As we have noted often, the Federal Trade Commission is the primary federal “cop on the beat” for motor vehicle dealers. The FTC can proceed in a variety of ways if it believes that dealers are undertaking activities it sees as improper. The most common method of challenging the conduct of an individual dealer or group is through an administrative complaint. However, if the FTC considers conduct to be sufficiently serious, and it wants to immediately stop it, it can sue in federal court and seek injunctive and other equitable relief, including compensation for injured parties.

FTC Action

Recently, the Federal Trade Commission took the latter step in suing a dealer group, the individual in charge, and an individual labeled as a “relief defendant” who received financial distributions from the dealerships.

The four dealerships, two of which appear to be domestic nameplate franchised dealerships, do business in Arizona and New Mexico near the Navajo Nation Reservation. The individual defendant was identified as the secretary and treasurer of the corporate defendants who held himself out as the owner and corporate general manager. The “relief defendant” is a person who “receives funds that can be traced directly to Defendants’ unlawful acts or practices….”  The complaint charges that the four dealerships allegedly:

  • Misrepresented the income of applicants. The complaint alleges that instead of using customer provided information to complete the financial applications, the dealerships used inflated numbers so that all the customers would have a higher monthly income. The complaint recounts the results of a finance source audit that found one dealership had up to 45% falsified income on applications. The complaint quotes a 2014 report by the Navajo Nation Human Rights Commission that labelled the defendant dealerships as generating more complaints than any other dealerships.
  • Falsified the down payments of consumers to obtain approvals that might not otherwise be issued.
  • Used deceptive advertising that a vehicle could be purchased or leased at a low monthly cost when it could only be leased at that price and not purchased, and the disclosures were not clearly or conspicuously disclosed to the customer.
  • Used deceptive advertising of prices not available to everyone because the disclaimers on an internet ad to achieve the price or savings could only be determined from “hidden limitations”. The limitations could only be found via a link in the advertisement not tied to the offers and then by a second click within that link.
  • Violated the Truth in Lending Act and the Consumer Leasing Act by failing to disclose required terms in advertisements.

The complaint seeks preliminary and permanent injunctions to prevent the alleged practices. It seeks consumer relief including an order that the “relief defendant” must “disgorge all funds and assets, or the value of the benefit it receives from the funds and assets, which are traceable to the Defendants’ deceptive actual practices.”

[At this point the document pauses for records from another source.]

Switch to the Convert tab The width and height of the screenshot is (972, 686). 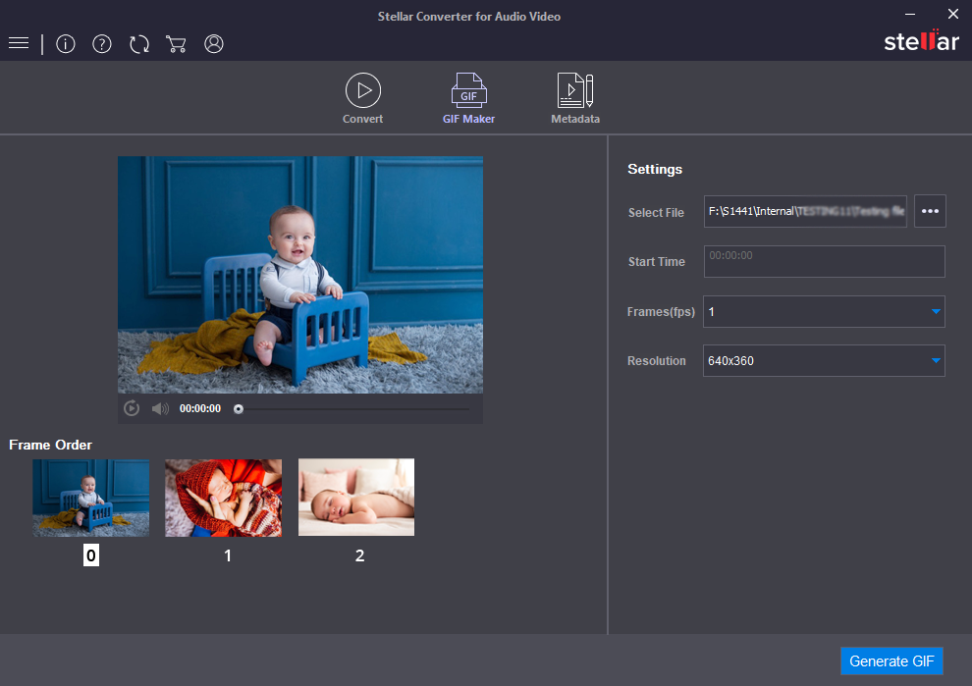363,98
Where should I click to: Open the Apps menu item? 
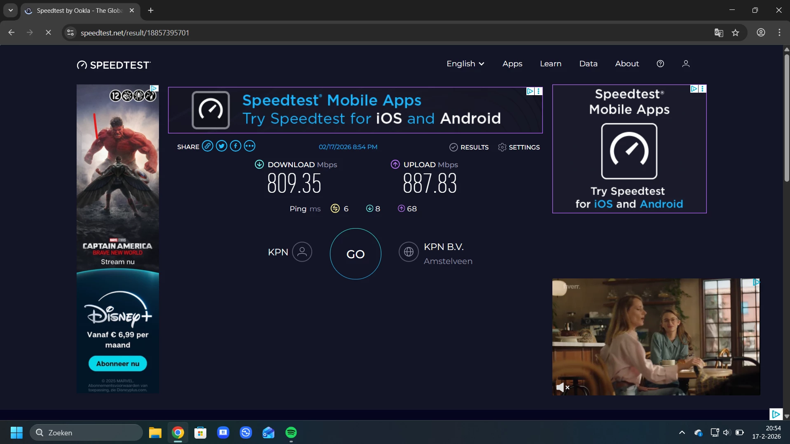512,64
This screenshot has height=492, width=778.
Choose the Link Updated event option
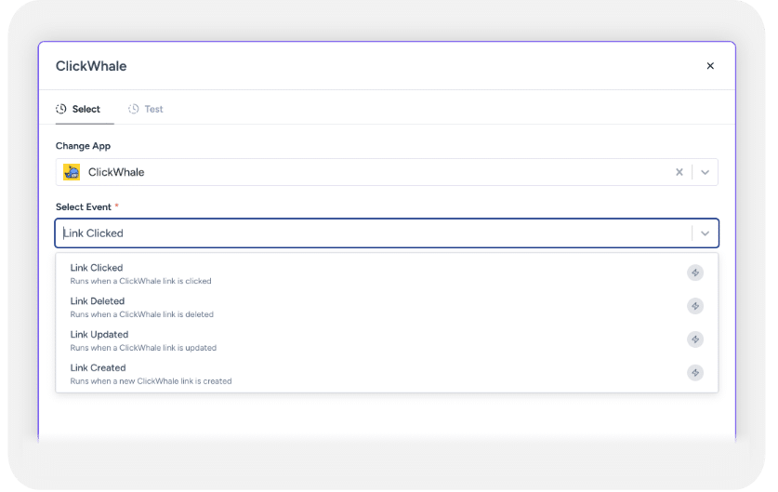(387, 340)
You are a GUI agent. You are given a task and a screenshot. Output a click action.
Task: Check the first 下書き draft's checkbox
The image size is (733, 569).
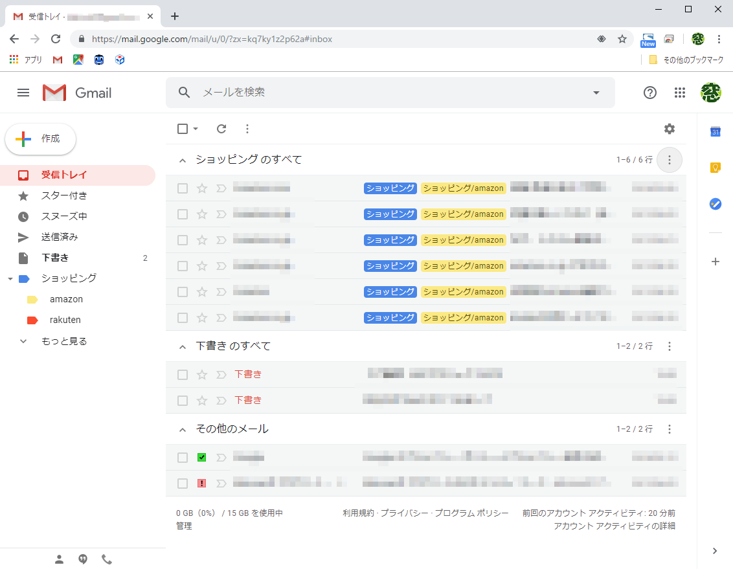pos(182,374)
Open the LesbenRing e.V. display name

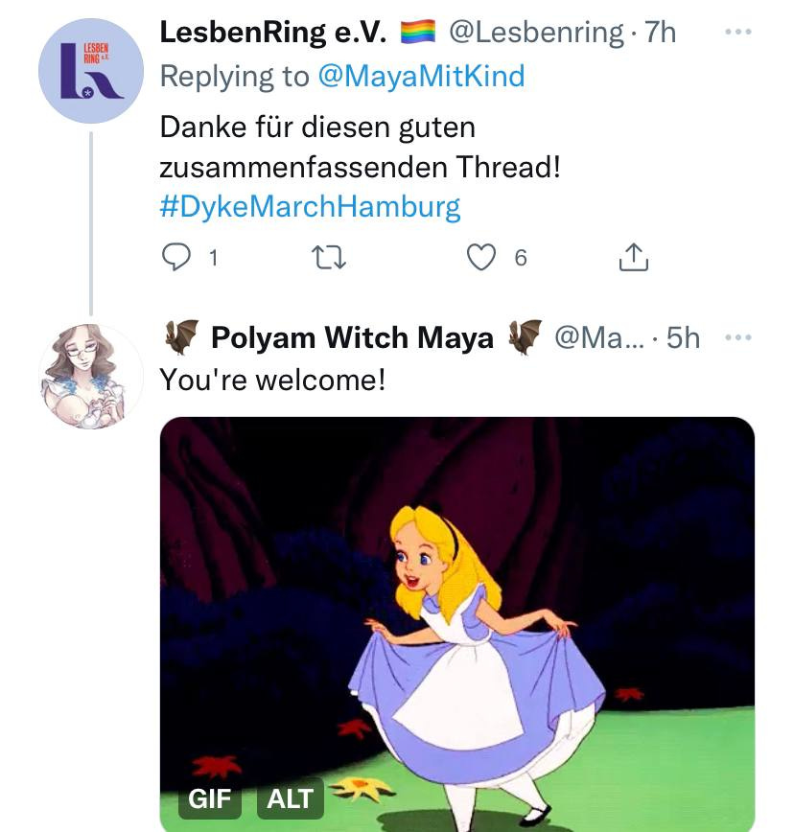coord(273,33)
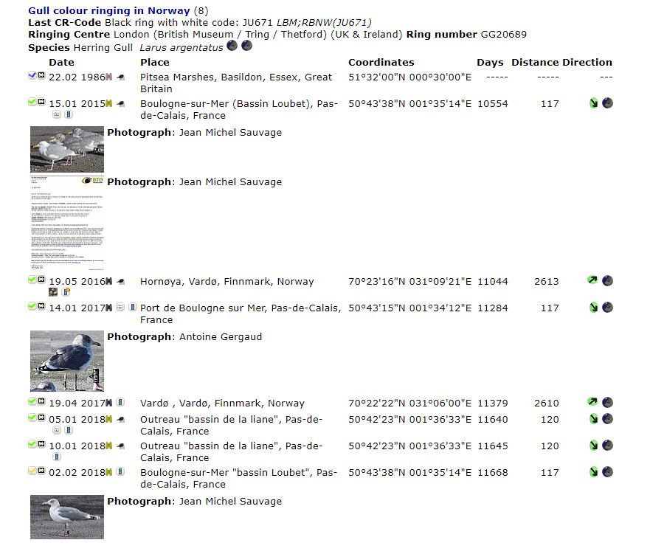Click the ring icon below 10.01 2018
The width and height of the screenshot is (650, 554).
(x=56, y=457)
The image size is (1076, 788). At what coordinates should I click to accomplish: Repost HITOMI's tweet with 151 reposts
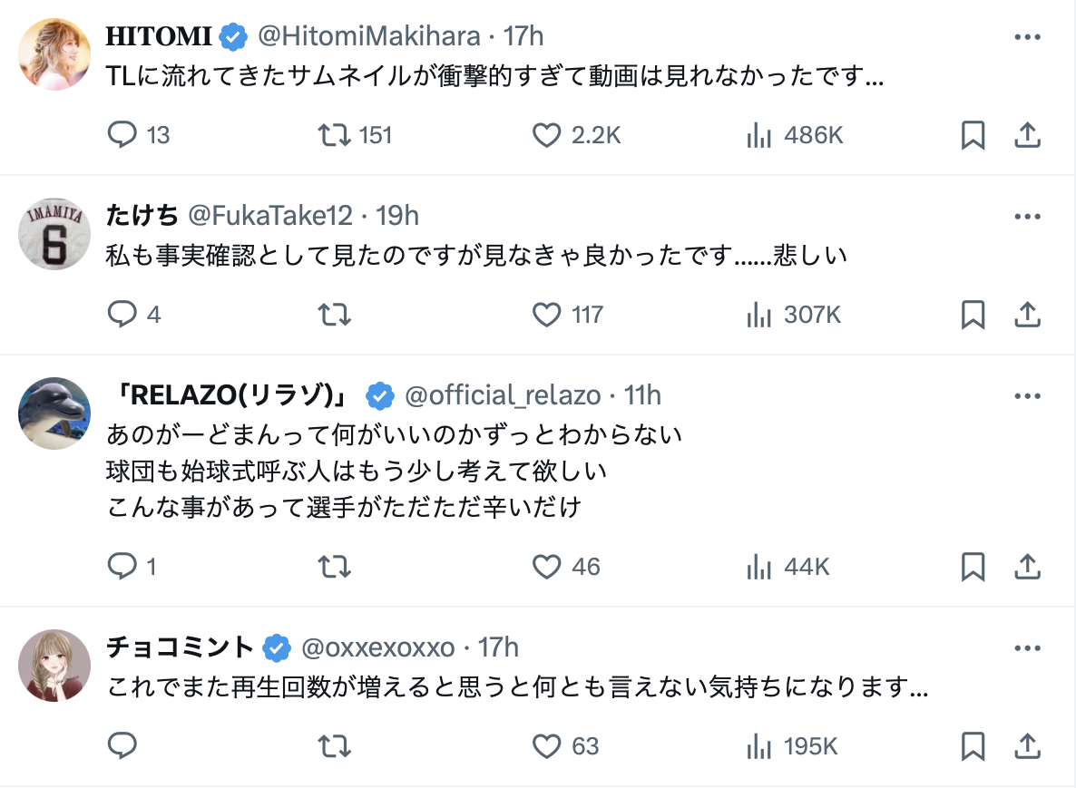(x=334, y=136)
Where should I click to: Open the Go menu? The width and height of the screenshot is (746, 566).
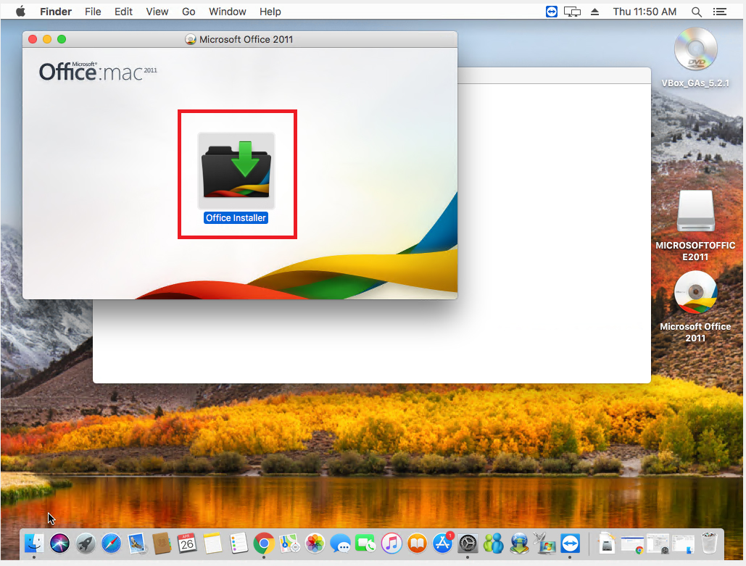(188, 12)
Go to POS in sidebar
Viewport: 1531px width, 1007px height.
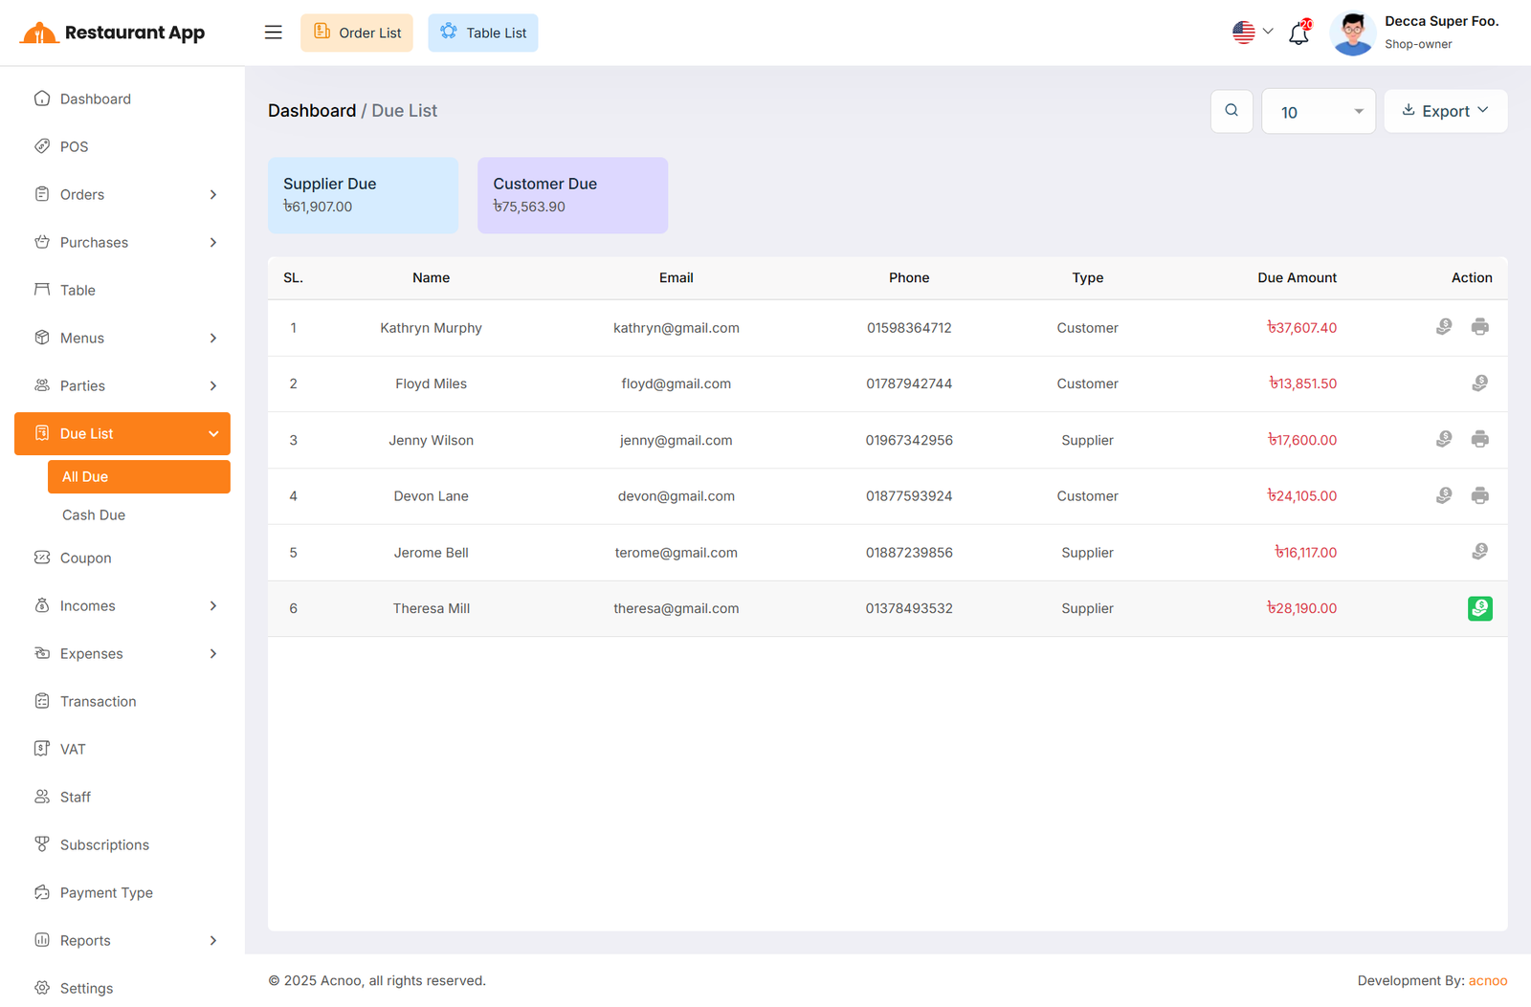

The FTC touts this as the first complaint filed in a case involving falsification of “consumers’ income information on financing documents”. For some time, we have advised that, since the passage of the Dodd Frank financial reform act, the FTC has stepped up its oversight of car dealer practices. Despite the Trump administration deregulation in other areas, do not expect to see that regarding the FTC with a legislative mandate and a specific budget on auto dealer matters.

Lessons

As we have seen for many other FTC actions against motor vehicle dealers, there are lessons to take from the FTC positions revealed. Most lessons are not new. However, they bear repeating given the serious nature of these claims, the constant vigilance of the FTC, and the direction state regulators often take from FTC policies.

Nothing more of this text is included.